--- Data extract Enclosed Below ---

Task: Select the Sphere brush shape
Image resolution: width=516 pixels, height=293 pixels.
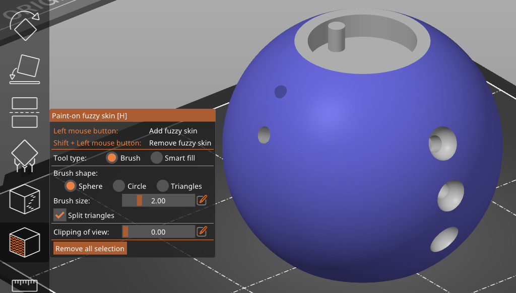Action: 71,186

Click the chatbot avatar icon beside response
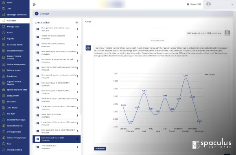coord(88,48)
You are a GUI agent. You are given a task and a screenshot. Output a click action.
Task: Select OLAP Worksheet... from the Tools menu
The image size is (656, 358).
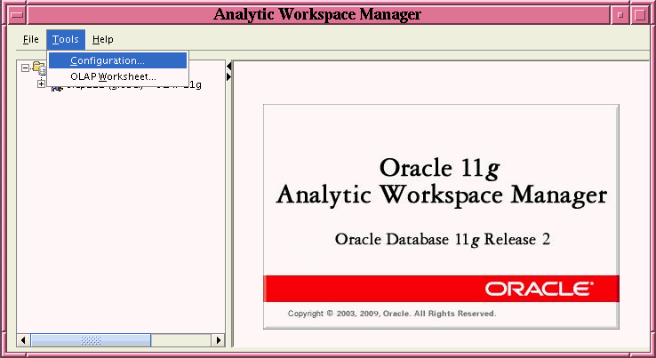113,76
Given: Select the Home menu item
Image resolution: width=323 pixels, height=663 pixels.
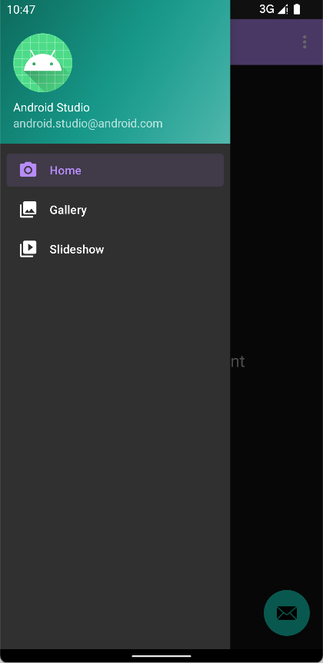Looking at the screenshot, I should [115, 170].
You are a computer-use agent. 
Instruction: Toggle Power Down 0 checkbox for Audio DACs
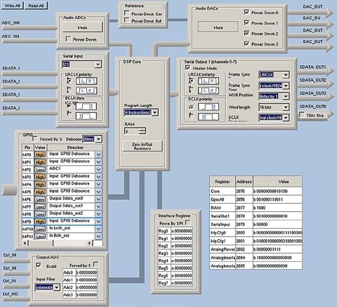(247, 13)

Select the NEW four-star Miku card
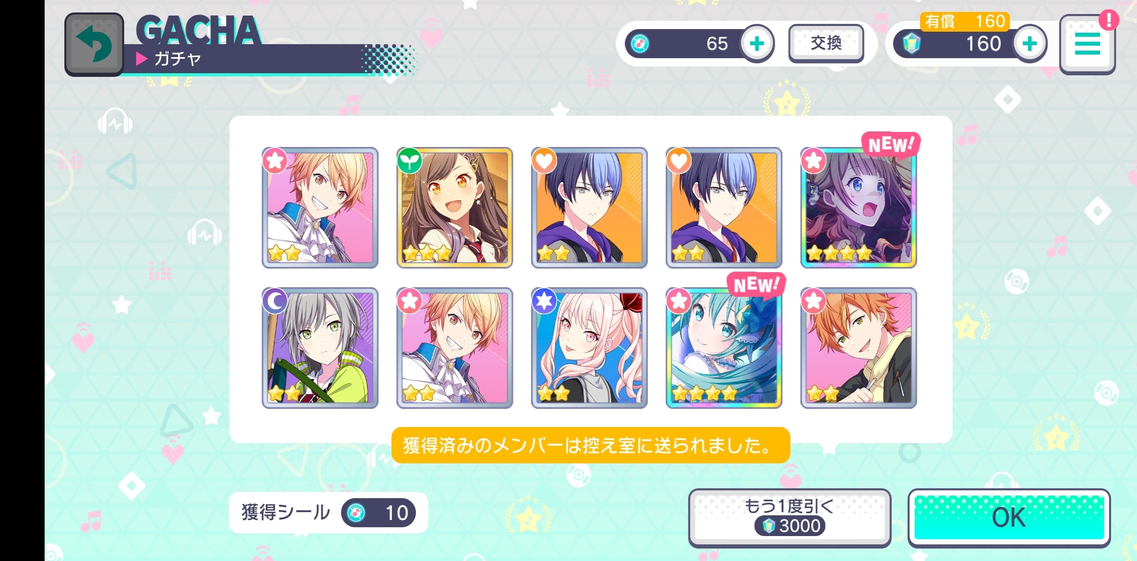[724, 348]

--- End of Enclosed Data extract ---

* **The task**
Give again, word for word, the lines above from the one with "Given: Select the Home menu item" through the final line of the data, both ends included. Do not copy any picture.

* **Solved exercise**
Given: Select the Home menu item
Image resolution: width=323 pixels, height=663 pixels.
Looking at the screenshot, I should [115, 170].
You are a computer-use agent. 
Instruction: Toggle Power Down 0 checkbox for Audio DACs
(247, 13)

Select the NEW four-star Miku card
[724, 348]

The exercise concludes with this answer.